Beyond our own proposal, a few common themes emerged in the six selected winners: touch screens, WiFi, emergency functions, a self-sufficient, off-the-grid energy supply. While these might not seem revolutionary, they seem to take a distinctly new approach from all other street infrastructure. The phone of tomorrow will be multifunctional and ecological. In other words, it will key in to the way the city is as well as the way it might change. One of the most interesting winners was Wind Chimes, which was designed by students from Cooper Union and the NYU ITP School. The project was fundamentally a miniature weather station that would allow micro-climatic data to be stored and shared. This is interesting because the payphone becomes as useful when it is being unused as when it is used—and it leverages the fact that it doesn’t ever move.

Future Streetscapes

So what are the lessons we might learn about sidewalks, and how might we think about them differently in the future? A place to begin, I believe, is to look at the biggest issues of our day: we use too many resources, we’re reducing biodiversity across the planet, we’re plagued by inequality that includes disparate access to technology. One could argue that the answer is right beneath our feet—and that rethinking the sidewalks might offer a key to addressing these and other issues.

Crowd sourcing information about the city and its users is the other huge area that our infrastructures could support and take advantage of. Data collection and analysis methods that, it’s important to note, are careful to respect user privacy, offer a way to potentially connect latent desires with the realities of the street. During the recent NYC Ideas Festival, projects such as the Lowline and Pluspool were voted on and resources were channeled accordingly, allowing users to have a direct and immediate impact on the public event.

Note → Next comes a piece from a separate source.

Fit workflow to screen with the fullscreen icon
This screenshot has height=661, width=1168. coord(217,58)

And projects like David Benjamin and Natalie Jeremijenko’s Amphibious architecture set up similarly unique dialogues. This project, in the words of the designers, “is a floating installation in New York waterways that glows and blinks to provide an interface between life above water and life below.” The project establishes a network of communication among and about fish, water quality, and visitors walking by the East River. Such projects hint at a new dynamic in the city where we might not just speak with each other, but we might also find new ways of engaging previously hidden ecologies.

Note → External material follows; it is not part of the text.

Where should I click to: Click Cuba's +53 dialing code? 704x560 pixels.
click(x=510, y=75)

But more down to earth, we can certainly learn a lesson from Janette Sadik-Khan, the innovative, and sometimes controversioal, Transportation Commissioner of New York City who has chipped away at what has typically been a slow, bureaucratic process. In implementing a range of test strategies, she has truly used New York as a test bed for new ways of inhabiting the street. Often using simple means such as street graphics, movable furniture, or plantings, she has allowed the public to test and judge a wide range of prototypical strategies that have then been replicated and recalibrated.

In her essay, “Making Cities Work,” Sadik-Khan argues that “you can change a city at minimal expense and bring vibrant, healthy green spaces to communities across a city in close to real time.” There are many metrics here that suggest a radical way of rethinking our sidewalks: in other words, how can our sidewalks be leveraged as a testing ground for new ways of thinking, new types of exchanges? Just as cities like New York and San Francisco have rolled out experiments using the sidewalk as temporary lounging, dining, and park areas, we might also think of other useful experiments in street design and planning that are not only pedestrian centric, but are environmentally sensitive, ecologically minded, and that take full advantage of the functional, as well as aesthetic potentials offered by new media technologies.

Streets comprise one of the largest network systems of our urban infrastructures. They exert a powerful, and often invisible, influence on the operations, character, and experience of cities. It is high time that we start to reimagine them.